法令違反による罰則を回避するためには、日頃からの予防策が重要です。以下の対策を参考に、社内の安全衛生体制を見直してみてください。

  1. 法令や規則の最新情報を常に把握する
    労働安全衛生法は改正されることがあります。厚生労働省のウェブサイトなどで最新情報を確認し、自社の体制が法改正に対応しているかチェックしましょう。
  2. 定期的な社内安全衛生パトロールの実施
    労働基準監督官の臨検を待つのではなく、自社で定期的に安全衛生パトロールを実施し、リスクを早期に発見・改善します。
  3. 従業員への安全教育・衛生教育の徹底
    安全教育は義務であり、怠れば罰則の対象となります。危険作業に従事する労働者には、適切な教育を徹底しましょう。
  4. 産業医や衛生管理者の活用
    産業医や衛生管理者といった専門家の知見を借りて、より専門的かつ客観的な視点から安全衛生管理体制を構築・改善します。
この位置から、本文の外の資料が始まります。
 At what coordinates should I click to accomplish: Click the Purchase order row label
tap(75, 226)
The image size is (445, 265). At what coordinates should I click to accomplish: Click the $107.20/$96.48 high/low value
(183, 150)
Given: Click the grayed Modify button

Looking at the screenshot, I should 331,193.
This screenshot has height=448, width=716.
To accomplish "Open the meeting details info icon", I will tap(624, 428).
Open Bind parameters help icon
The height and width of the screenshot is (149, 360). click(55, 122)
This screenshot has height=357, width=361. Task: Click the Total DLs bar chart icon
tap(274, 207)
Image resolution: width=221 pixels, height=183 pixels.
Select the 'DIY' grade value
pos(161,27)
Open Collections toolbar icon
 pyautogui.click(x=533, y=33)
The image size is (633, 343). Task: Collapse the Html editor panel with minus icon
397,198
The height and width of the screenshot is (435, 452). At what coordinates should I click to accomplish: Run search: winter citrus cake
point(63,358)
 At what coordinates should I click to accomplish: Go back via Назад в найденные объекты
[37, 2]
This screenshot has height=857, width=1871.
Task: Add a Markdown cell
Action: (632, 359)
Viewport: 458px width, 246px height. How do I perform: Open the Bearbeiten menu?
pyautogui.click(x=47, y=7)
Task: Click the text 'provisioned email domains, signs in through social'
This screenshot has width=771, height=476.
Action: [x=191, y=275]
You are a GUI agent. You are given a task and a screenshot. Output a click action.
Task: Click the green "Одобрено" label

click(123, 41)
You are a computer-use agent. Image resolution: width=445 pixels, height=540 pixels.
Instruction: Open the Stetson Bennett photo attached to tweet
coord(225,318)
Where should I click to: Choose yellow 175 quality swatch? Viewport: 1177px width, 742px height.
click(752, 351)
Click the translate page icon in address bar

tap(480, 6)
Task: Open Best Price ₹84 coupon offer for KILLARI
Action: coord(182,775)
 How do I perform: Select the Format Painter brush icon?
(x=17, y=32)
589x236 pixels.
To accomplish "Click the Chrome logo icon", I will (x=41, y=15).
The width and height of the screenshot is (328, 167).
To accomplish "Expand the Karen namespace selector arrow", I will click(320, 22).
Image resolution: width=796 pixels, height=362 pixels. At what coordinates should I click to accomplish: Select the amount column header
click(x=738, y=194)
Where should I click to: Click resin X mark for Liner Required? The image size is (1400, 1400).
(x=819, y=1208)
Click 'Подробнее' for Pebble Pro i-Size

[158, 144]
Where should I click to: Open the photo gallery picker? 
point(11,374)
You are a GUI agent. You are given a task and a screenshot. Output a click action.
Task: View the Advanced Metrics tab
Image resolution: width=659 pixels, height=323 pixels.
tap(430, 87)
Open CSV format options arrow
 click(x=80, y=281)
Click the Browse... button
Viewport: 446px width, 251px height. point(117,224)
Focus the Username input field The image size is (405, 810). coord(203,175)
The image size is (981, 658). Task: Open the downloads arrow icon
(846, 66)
これらの対策を講じることで、法令違反のリスクを低減し、従業員が安心して働ける環境を整備することが可能となります。

まとめ

労働安全衛生法の違反は、企業に罰則という大きなリスクをもたらします。懲役や罰金といった刑事罰に加え、行政処分や損害賠償のリスクも無視できません。
人事労務担当者として、法令を正しく理解し、自社の安全衛生管理体制が適切に運用されているか定期的に確認することが重要です。この記事で解説した罰則一覧や両罰規定、そして予防策を参考に、法令遵守を徹底していただければ幸いです。